You don’t have to spend money at all to find suitable containers to start your seeds indoors! For me, our town does not have a local recycling program, but I can’t stand putting things in the trash that I can still use, so I’m happy to re-purpose as much of it as possible. I can guarantee you have many of these items at home already available. Don’t believe me?
You can raid your recycle bin right now for these items:
Toilet paper rolls, paper towel rolls, gift wrap rolls
You can cut these down to two or three inches, or use the toilet tissue rolls as-is to allow you extra time inside without the roots getting wadded up, like they would in growers’ trays.
Take a hammer and a nail for a primitive drainage hole and plant seeds in those green bean cans.
Lop off the tops, poke a drainage hole and go for it. These are especially awesome because you’ll be able to see when the roots have reached the bottom and need to be re-planted.
Newspapers and Magazines
Emma mentioned a tool that you can use to roll newspaper into tiny cylinders to start your seeds. If you can’t find one, then why not roll paper around a medicine bottle, a slim shaving can or body spray bottle, maybe even a large roll of thread? I’m sure you can find something about that size that will be perfect!
Large cardboard boxes
Line your small containers up inside one of those Amazon shipping boxes and you have your own reusable seed starting tray. Putting your plants in a big box makes it really easy to move them around, especially when you are short on space and need to move them off the dinner table for supper.
Seriously, most any cardboard box is going to work. I finally got around to hanging the holiday lights at Club Back Porch this weekend and decided to try planting in those skinny boxes after I cut them in half. Just think of it as if I’m espaliering the roots.
You can raid your fridge & pantry right now for these containers:
They’re bagged inside, so you don’t need the box. Cut the box in half and you have two biodegradable planters that allow for more root growth than growers’ trays.
Breakfast Bar and Snack Bar boxes
Put all your bars in an attractive basket or bin and fill that box with dirt.

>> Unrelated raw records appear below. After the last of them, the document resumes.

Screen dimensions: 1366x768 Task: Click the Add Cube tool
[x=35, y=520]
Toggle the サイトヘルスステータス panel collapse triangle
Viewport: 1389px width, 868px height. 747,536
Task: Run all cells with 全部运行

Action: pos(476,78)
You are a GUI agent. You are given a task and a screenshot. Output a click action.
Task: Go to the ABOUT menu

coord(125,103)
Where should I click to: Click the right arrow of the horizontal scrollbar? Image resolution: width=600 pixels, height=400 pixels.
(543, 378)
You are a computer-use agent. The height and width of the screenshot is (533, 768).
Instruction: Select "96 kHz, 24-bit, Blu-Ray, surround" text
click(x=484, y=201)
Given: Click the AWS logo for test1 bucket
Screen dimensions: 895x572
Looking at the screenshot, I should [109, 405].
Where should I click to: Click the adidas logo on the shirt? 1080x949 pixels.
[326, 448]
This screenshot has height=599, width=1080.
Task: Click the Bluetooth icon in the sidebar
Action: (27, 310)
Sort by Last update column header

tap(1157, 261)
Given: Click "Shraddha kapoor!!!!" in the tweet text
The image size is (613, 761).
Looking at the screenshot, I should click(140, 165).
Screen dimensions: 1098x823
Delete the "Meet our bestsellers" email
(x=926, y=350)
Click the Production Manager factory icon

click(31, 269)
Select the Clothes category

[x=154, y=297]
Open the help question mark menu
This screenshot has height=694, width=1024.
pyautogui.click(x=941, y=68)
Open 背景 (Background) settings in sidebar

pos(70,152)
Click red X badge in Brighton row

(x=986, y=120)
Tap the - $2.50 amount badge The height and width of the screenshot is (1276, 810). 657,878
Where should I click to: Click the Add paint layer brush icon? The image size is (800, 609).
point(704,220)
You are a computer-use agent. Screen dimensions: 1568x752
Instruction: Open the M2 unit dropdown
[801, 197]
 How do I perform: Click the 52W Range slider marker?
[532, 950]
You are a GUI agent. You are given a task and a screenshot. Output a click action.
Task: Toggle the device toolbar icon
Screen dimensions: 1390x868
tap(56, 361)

How many boxes of mac and cheese, Rice-a-Roni, cake mix, et cetera do you go through in a week? Do you or someone you know have a Mountain Dew can habit that leaves you with tons of fridge pack boxes? These are free biodegradable seed-starting containers!
Make a big salad for dinner tonight and take those veggie containers to your potting station. Baby spinach and salad mixes come in very large containers; cherry tomatoes come in smaller ones.
Those clear plastic berry cartons are great tiny greenhouses for plants that might need extra protection early on. I usually just end up using the bottom halves of these.
Wax Cartons (Milk, Creamer, Egg Beaters)
I slice off the top and turn it upside down inside the bottom for drainage before putting dirt inside. These can be re-used a few times, too.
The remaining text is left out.